__Document extract__:
The rubber robotic arm moves using pressurized air that causes it to change shape like a balloon.

A soft robotic arm developed at the Massachusetts Institute of Technology's Computer Science and Artificial Intelligence Lab can snake through a pipe-like environment without the guidance of a human operator.

Credit: Jason Dorfman, CSAIL

Researchers at the Massachusetts Institute of Technology's (MIT) Computer Science and Artificial Intelligence Lab have developed a soft robotic arm, inspired by octopus tentacles, that can snake through a pipe-like environment without a human operator.

The researchers note the system is part of the field of soft robotics, which has the potential to be safer, more resilient, and more efficient for certain tasks than rigid-bodied robots.

__Source material__:

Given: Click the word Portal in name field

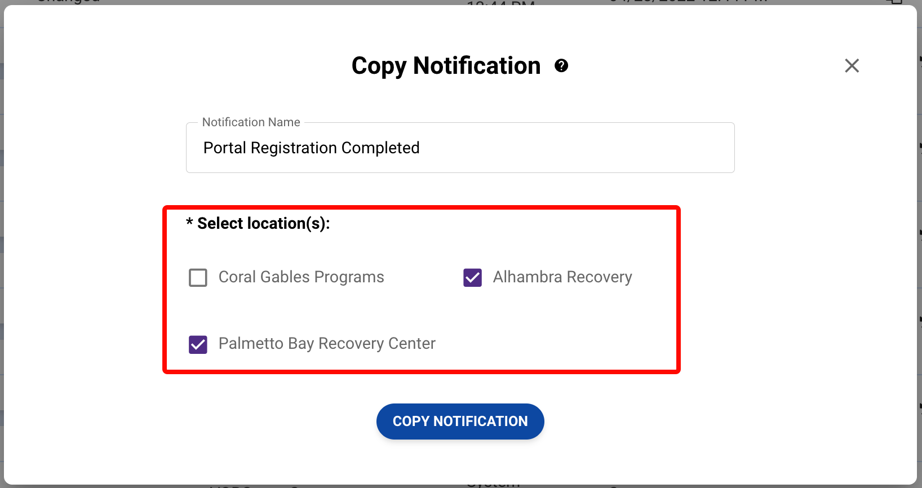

__Actions to take__:
• A. In the soft robotic arm article, what inspired the arm's design?
• B. List every way the soft robotic arm article says soft robotics could outdo rigid-bodied robots for certain tasks.

__Exercise answers__:
• A. Octopus tentacles.

• B. Safer, more resilient, more efficient